## 指示と条件
本文を読み、次の問いに答えよ。
1. 筆者がTwitterで見た画像では、TPUチューブのどの部分が溶けていたか。
2. その画像の状態は、何を使って空気を入れた結果だとされているか。
3. 事故を未然に防ぐために予め知っておくべきだとされている三つのことは何か。

本記事では注意点と、その対策について書いていきます。

目次

まえがき

まずはこの記事を書くことにした動機から。

バルブが溶けたTPUチューブの画像を見る

本日、Twitterのタイムラインを眺めていると、「TPUチューブのバルブが溶けた」という画像が流れてきました。どうやら携帯電動ポンプで空気を入れた結果こうなったようです。

そのツイートへの反応を見ると、「電動ポンプでこんなことになるんだ……」という内容が多く見られました。

……もしかして、電動ポンプ+TPUチューブという組み合わせは中々リスキーだということがあまり知られてないのでは……?

CYCPLUSの携帯電動ポンプ「AS2 Ultra」

携帯電動ポンプもTPUチューブも相当の数を触ってきた私にしてみれば、「注意を要する組み合わせである」ことは当然だと思っていました。しかし、どちらのアイテムも登場から数年しか経っていない新しいアイテムであり、その2つを組み合わせて使ってみた人は案外多くないのかもしれません。

これから増えそうな事故に対する警鐘

しかし、携帯電動ポンプもTPUチューブも急速に一般化が進んでいるジャンル。これから組み合わせて使う人はどんどん増えるはず。恐らく、この組み合わせで事故が発生することは今後もあるでしょう。

GueeのTPUチューブ「AEROLite」

ただ、予め「発生しうる事態」「起きる仕組み」「回避方法」を知っておけば未然に事故を防げるはず。

「携帯電動ポンプ」+「TPUチューブ」はリスキーな組み合わせではあるのですが、ポイントを抑えておけば事故の発生を避けることは十分に可能です。

本記事ではそういった内容を伝えることを目的としています。

## 収集資料

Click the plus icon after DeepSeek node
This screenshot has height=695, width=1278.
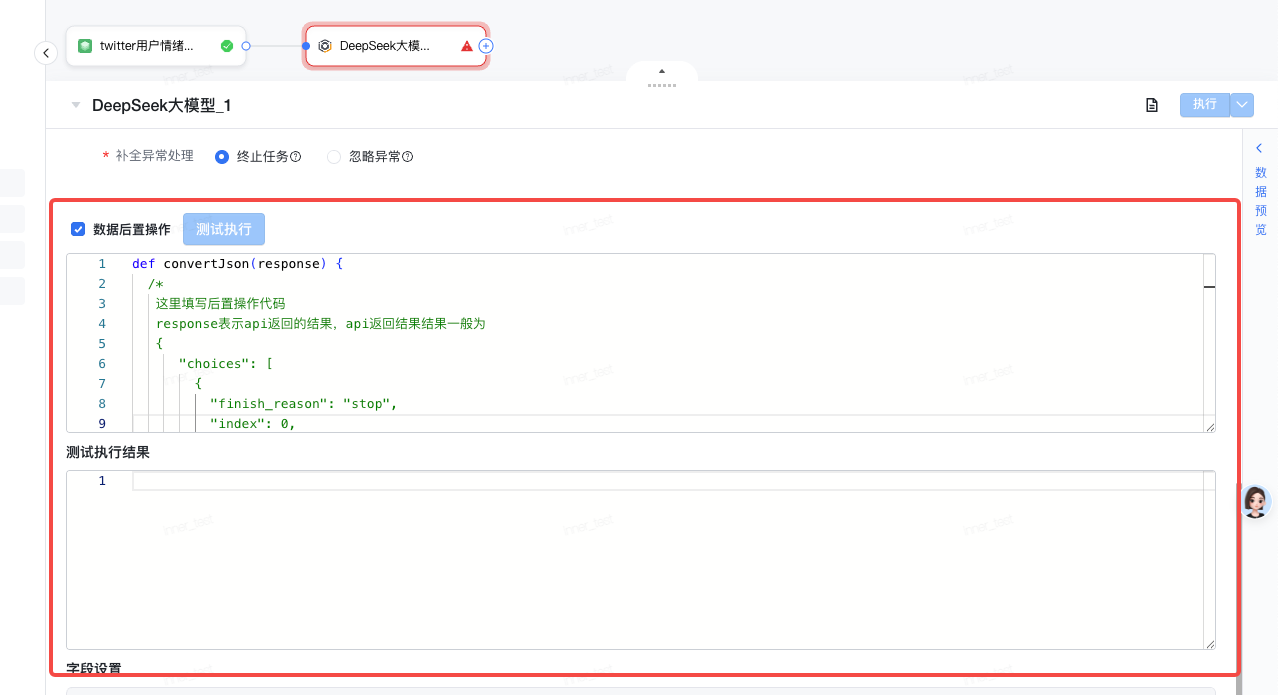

## 記述解答
1. バルブ
2. 携帯電動ポンプ
3. 「発生しうる事態」「起きる仕組み」「回避方法」